Chemical process for making wood pulp

Soda pulping is a chemical process for making wood pulp with sodium hydroxide as the cooking chemical. In the Soda-AQ process, anthraquinone (AQ) may be used as a pulping additive to decrease the carbohydrate degradation. The soda process gives pulp with lower tear strength than other chemical pulping processes (sulfite process and kraft process), but has still limited use for easily pulped materials like straw and some hardwoods.

==History==
A precursor to the soda pulping process was the paper making process developed by Matthias Koops in 1801 which involved washing wood shavings in limewater, adding soda crystals and then boiling the mixture. Soda pulping was one of the first chemical pulping methods and was invented in 1851 by Burgess (United States) and Watts (England). In France in 1852 Coupier and Mellier patented a soda process based on an 1851 invention the patent of which preceded that of Watt and Burgess, which was filed in 1854. The first mill was started in 1866 in the USA. In 1865 they patented a method for recovery of the cooking liquors by incineration of the spent liquor. Many of the early soda mills converted to kraft mills once it was discovered.

==Production==
Around 5%-10% of paper production worldwide is produced from agricultural crops, valuing agricultural paper production at between $5 billion and $10 billion. The most notable of these agricultural crops are wheat straw and bagasse. Using agricultural crops rather than wood has the added advantage of reducing deforestation.

Due to the ease with which bagasse can be chemically pulped, bagasse requires less bleaching chemicals than wood pulp to achieve a bright, white sheet of paper.

Most chemical bagasse pulp mills concentrate the spent reaction chemicals and combust them to power the paper-mills and to recover the reaction chemicals.

===As solution for silicate scaling===
Many grasses, bagasse, bamboo and some tropical hardwoods contain much silicates that may cause sodium aluminum silicate scales.

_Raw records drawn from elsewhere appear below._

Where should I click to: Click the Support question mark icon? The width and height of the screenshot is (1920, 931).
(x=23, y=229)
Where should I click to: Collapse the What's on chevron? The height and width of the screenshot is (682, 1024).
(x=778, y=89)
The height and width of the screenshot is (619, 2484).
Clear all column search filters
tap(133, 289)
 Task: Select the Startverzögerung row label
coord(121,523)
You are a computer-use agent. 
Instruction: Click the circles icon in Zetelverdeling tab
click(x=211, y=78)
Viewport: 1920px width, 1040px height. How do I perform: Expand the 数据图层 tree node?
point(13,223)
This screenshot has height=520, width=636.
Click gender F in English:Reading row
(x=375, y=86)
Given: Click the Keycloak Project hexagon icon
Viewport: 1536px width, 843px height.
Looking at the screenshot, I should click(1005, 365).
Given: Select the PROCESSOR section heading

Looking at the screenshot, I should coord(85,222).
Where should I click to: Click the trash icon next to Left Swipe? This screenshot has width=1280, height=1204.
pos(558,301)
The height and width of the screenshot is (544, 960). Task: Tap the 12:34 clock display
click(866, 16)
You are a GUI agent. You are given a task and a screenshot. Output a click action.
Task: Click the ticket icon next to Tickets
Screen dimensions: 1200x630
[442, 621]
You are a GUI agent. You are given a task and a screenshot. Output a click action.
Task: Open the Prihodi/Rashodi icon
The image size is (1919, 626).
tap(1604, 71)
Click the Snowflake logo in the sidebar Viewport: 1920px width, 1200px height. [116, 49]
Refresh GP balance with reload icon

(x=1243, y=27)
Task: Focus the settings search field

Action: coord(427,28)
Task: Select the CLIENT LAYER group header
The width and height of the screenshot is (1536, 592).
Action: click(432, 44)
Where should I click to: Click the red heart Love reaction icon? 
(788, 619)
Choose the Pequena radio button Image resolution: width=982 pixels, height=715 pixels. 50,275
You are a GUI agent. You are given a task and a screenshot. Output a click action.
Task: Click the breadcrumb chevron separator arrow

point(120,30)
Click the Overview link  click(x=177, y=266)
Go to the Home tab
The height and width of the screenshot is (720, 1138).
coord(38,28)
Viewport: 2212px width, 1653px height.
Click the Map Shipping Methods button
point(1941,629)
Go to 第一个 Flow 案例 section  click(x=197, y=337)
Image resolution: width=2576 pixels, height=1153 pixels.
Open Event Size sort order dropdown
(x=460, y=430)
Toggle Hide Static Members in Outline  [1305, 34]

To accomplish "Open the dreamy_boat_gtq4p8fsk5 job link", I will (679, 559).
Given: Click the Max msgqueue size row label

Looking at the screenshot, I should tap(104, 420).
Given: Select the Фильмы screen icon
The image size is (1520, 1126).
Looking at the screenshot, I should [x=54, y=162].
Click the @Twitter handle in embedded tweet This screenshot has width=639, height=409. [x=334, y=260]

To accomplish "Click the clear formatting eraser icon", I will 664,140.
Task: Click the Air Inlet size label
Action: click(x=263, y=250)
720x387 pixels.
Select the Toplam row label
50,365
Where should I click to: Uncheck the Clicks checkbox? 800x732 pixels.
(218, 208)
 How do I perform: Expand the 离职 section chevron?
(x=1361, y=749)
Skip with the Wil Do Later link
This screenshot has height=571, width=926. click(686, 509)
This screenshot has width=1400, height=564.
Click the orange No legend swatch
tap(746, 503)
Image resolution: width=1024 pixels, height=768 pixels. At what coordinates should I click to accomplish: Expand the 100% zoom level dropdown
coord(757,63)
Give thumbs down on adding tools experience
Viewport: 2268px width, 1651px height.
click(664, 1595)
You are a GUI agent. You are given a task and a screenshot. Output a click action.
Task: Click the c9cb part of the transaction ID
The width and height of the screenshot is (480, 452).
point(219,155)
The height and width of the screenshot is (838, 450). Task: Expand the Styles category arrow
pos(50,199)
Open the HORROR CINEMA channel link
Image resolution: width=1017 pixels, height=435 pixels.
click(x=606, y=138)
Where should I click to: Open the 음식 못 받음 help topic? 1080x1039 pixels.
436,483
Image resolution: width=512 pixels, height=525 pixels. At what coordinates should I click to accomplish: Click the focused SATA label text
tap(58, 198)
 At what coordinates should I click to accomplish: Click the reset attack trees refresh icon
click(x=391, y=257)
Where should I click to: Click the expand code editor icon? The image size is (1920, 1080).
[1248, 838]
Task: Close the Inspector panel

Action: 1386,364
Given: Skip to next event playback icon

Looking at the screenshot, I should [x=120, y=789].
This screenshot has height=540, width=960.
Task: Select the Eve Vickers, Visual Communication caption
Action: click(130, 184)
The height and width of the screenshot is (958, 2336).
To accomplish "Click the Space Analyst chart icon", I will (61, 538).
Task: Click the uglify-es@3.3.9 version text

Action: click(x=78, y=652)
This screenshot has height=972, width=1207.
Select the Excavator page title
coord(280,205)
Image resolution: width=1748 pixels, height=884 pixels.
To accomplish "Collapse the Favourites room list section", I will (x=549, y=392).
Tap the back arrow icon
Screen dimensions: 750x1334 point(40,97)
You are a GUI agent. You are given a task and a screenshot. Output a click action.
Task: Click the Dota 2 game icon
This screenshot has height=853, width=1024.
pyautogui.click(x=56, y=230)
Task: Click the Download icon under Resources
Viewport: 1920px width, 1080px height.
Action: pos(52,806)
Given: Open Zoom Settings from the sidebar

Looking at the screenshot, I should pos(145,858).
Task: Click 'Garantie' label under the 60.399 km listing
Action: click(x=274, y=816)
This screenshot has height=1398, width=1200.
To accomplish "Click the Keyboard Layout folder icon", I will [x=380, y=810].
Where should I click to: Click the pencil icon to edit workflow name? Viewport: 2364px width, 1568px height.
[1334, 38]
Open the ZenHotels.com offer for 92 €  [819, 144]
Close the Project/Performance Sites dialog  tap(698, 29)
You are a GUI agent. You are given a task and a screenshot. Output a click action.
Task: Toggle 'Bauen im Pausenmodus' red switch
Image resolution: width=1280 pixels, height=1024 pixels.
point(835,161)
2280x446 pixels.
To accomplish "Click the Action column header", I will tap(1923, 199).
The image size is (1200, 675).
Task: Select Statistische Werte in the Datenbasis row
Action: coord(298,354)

Moderate amounts of silicates can be controlled with purging lime mud or lime kiln ash. Silicate removal from green liquor in a soda mill can be achieved by lowering the pH of the liquor with CO_{2}-containing flue gases from the lime kiln or other sources. No commercial silicate removal system is available for the kraft process, but it can handle the small amounts of silicates from northern woods.